In 2016, Isa Mujahid founded CTCORE to address the historical and contemporary root causes of racial discrimination in a new way. Inspired by the momentum around Black-led movements that were building in Ferguson and beyond in response to the tragic killing of Michael Brown in 2014, Isa recognized the need for a statewide organization in Connecticut led by people of color.

 “Connecticut,” Isa notes, “is the most inequitable state in the country.” In fact, the state ranks number one for income inequality in the United States. It is also one of the most racially divided states, a legacy of discriminatory structures, policies, and practices that include but are not limited to the history of slave trade in the state, exclusionary housing and zoning laws, and segregated schools

The Food Justice Guide

CTCORE’s mission focuses on dismantling the systems, policies, and practices that perpetuate racial inequities. The organization works to break down the barriers that prevent communities from developing and deploying solutions to the problems they face. 

The current food system is a product of these inequities, according to Isa. CTCORE created a Food Justice Guide to describe the problem and to offer a three-pillared solution, called the REAL framework: Reparations, Equity, and Liberation. The guide explains that “The US food system was built on an economic agrarian system that would not have existed if it were not for the theft of land from and attempted genocide of the Indigenous people of America, and hundreds of years of forced slave labor of African people.”

The Food Justice Guide serves as a toolkit, freely accessible online for community organizers to use as a model for achieving community-owned food systems well beyond Connecticut. For Isa, “it’s really important to be able to demonstrate and model in our community that aspirations of freedom, liberation, and alternative ways of being in relationship with each other, with the environment don’t have to remain dreams.” 

Building Robust Local Food Systems 

The organization is helping to drive the shift toward community ownership of the local food systems in three communities where they operate: Bridgeport, Hartford, and New Haven. “Having community ownership of the food system is really important for justice and equity—whether it’s being able to access the food that the community needs, to start a business in the community, or to ensure that the food system is one that isn’t degrading the environment,” Isa explains. 

As a first step, CTCORE is developing an online resource tool to enable community organizers in these communities to share experiences and move resources to aid in building a community-run food system. Isa is also exploring the ways other technologies might help to provide additional infrastructure and tools for collectively owned, designed, and operated networks. “The awesome thing about technology is the idea that innovation is just baked into the equation, always.” One of the dreams the organization hopes to realize in the near future is the establishment of a growing network of cooperatively-run community cafés across the state. 

Data for the Greater Good

Recently, representatives from two New Haven-based development projects approached CTCORE about including these cafés on premises. One will be a storefront café affiliated with an organization that serves local young people. The café will be run by youth, offering jobs and training to young people. The other project is part of a multi-stakeholder collaboration between the City of New Haven and local food nonprofits, who are coming together to create a community food systems hub. These types of innovative partnerships chart the path forward for collaboration amongst under-resourced communities striving to bridge the digital divide.
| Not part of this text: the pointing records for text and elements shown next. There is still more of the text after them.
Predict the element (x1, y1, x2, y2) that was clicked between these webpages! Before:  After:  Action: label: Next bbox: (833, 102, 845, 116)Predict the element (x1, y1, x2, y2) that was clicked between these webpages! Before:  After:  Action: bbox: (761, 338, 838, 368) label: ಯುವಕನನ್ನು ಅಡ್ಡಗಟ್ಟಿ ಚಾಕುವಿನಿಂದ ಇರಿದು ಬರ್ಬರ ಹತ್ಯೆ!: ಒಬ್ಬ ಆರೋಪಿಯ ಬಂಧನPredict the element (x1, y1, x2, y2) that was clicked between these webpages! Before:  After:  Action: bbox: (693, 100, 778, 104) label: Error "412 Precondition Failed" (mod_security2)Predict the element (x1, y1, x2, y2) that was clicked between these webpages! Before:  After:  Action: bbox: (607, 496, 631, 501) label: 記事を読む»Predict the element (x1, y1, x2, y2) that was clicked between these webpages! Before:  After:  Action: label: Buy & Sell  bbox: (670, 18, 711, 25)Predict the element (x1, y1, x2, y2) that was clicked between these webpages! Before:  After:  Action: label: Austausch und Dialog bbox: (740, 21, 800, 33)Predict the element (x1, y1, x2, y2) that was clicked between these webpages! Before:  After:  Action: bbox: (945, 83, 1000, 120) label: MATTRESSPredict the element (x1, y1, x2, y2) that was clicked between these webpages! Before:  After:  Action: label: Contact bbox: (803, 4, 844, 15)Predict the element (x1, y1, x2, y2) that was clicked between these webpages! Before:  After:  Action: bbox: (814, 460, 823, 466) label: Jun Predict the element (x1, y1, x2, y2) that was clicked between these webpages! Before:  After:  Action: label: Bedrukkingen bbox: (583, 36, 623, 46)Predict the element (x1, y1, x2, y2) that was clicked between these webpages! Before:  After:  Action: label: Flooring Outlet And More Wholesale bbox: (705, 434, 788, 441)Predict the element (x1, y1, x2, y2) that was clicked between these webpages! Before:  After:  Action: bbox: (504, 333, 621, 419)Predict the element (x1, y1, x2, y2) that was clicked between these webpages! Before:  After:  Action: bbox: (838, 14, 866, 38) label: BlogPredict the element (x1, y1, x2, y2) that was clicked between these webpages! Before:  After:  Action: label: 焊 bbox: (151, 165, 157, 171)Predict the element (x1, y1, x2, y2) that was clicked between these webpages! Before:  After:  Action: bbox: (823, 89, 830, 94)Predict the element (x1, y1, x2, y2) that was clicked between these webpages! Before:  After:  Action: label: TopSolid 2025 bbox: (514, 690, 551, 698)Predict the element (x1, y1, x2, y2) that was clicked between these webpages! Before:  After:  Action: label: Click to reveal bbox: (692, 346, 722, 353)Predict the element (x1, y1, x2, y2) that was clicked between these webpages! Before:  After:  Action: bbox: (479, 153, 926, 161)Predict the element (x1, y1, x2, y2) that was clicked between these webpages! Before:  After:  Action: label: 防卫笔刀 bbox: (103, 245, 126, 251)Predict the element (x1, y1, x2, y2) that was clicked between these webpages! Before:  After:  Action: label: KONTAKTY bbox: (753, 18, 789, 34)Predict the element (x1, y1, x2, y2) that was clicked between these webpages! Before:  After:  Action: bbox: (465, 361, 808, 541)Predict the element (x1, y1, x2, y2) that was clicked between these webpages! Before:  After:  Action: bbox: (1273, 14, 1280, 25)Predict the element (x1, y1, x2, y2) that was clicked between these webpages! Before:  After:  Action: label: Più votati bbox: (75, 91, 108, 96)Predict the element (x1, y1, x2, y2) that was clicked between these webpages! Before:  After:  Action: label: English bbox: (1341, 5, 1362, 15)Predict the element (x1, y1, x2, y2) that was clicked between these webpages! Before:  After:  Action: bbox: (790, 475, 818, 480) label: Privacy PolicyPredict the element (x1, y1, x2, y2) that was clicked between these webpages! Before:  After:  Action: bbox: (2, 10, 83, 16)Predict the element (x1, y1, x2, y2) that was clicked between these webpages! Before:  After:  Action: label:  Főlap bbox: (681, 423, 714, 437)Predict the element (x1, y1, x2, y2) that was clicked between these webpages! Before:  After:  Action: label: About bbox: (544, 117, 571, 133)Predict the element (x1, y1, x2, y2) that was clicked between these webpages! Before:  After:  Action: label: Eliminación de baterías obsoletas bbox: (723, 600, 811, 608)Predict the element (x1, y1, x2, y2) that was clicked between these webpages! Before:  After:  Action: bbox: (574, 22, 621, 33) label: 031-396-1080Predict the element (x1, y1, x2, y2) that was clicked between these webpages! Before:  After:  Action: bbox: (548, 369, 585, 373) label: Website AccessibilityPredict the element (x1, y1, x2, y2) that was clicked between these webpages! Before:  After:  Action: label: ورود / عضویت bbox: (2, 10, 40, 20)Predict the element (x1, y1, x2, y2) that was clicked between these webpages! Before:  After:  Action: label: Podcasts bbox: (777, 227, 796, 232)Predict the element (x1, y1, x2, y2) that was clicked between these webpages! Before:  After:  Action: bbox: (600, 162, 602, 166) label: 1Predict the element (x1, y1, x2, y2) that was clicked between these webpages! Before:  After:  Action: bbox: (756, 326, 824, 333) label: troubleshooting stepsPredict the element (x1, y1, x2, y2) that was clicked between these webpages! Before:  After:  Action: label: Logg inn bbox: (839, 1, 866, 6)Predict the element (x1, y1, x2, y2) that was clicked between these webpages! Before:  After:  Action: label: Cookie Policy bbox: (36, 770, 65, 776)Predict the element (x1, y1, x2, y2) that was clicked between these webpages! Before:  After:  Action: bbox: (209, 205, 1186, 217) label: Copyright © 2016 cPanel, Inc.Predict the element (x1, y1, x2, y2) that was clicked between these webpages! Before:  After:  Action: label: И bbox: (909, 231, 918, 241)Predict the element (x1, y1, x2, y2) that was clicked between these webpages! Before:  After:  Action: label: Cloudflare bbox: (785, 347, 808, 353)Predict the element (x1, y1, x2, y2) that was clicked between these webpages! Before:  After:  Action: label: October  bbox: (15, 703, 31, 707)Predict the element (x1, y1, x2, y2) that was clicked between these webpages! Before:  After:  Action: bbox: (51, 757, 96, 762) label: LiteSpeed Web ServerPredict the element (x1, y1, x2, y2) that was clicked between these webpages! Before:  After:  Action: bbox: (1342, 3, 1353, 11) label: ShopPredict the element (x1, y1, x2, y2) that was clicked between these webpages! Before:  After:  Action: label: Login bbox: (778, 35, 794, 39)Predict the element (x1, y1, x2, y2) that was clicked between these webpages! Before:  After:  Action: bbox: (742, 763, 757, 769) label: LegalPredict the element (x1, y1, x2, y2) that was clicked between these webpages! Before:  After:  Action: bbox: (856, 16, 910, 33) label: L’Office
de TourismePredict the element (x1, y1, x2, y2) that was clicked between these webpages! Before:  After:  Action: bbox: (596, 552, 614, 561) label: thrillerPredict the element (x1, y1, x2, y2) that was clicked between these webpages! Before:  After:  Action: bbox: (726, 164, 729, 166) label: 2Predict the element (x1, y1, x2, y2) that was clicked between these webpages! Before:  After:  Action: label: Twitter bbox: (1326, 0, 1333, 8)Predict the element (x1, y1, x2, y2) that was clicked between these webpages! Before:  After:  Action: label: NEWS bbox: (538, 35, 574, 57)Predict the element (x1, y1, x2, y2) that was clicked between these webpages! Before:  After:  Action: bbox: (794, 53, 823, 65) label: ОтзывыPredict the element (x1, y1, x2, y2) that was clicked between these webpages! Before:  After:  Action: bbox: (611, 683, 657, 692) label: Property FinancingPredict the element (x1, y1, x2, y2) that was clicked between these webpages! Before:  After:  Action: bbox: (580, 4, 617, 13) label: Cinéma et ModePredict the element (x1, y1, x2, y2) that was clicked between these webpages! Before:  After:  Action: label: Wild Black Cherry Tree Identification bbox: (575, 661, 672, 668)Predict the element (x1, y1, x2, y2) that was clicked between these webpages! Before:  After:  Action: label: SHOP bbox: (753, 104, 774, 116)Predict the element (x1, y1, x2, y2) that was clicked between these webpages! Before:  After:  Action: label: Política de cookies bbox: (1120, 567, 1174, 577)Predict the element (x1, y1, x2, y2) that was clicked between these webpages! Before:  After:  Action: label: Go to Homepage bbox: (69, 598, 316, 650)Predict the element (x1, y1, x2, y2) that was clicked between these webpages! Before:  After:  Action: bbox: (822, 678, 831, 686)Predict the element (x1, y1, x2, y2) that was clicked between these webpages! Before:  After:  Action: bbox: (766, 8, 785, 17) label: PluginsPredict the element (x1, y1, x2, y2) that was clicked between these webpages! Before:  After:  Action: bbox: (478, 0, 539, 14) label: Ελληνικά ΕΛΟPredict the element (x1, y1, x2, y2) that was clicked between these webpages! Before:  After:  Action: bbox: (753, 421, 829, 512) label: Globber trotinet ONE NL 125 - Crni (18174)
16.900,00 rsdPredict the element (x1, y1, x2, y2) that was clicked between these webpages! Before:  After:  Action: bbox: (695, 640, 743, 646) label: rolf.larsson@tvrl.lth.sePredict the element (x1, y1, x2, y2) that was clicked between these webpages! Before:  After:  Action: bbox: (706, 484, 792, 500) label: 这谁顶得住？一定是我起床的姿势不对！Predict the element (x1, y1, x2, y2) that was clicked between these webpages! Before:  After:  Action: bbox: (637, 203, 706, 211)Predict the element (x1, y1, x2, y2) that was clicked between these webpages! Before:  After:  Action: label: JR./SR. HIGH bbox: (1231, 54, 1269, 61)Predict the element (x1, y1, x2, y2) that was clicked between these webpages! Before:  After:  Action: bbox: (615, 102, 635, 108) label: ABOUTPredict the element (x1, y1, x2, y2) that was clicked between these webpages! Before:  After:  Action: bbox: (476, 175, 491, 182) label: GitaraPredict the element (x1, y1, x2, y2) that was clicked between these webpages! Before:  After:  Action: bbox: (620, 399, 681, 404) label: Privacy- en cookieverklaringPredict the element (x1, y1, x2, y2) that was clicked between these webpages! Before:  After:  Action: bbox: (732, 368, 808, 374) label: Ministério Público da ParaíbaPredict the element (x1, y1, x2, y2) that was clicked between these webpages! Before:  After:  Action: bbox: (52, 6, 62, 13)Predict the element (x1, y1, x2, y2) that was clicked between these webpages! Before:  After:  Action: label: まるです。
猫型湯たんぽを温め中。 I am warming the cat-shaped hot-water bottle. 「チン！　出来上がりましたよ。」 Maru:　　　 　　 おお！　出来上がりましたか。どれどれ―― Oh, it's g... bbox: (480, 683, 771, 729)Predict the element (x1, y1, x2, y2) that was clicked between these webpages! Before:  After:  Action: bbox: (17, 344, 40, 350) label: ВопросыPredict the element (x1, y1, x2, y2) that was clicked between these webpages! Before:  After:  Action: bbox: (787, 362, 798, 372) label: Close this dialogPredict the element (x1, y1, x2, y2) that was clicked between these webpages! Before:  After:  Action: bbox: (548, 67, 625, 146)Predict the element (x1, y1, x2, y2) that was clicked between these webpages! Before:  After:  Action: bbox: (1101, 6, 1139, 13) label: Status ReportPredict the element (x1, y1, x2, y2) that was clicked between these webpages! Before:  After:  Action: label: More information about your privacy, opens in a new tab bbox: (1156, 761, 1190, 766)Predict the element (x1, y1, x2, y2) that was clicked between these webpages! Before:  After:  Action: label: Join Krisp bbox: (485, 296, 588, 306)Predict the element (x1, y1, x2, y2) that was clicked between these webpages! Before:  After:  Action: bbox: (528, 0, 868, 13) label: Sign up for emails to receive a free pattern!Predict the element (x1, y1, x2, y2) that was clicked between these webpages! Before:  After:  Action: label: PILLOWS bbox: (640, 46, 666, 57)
CTCORE offers a model for integrating learnings from the community and the data they create into programs to meet their needs. It also offers an example of the huge untapped potential for data to help people and communities reach their full potential. Through his participation in Refresh, Isa is thinking more about the role of data in meeting the community’s needs and considering what community-owned data might look like. He notes, “There’s something in the ability to have community-wide collective ownership of data and to use that data for the greater good.”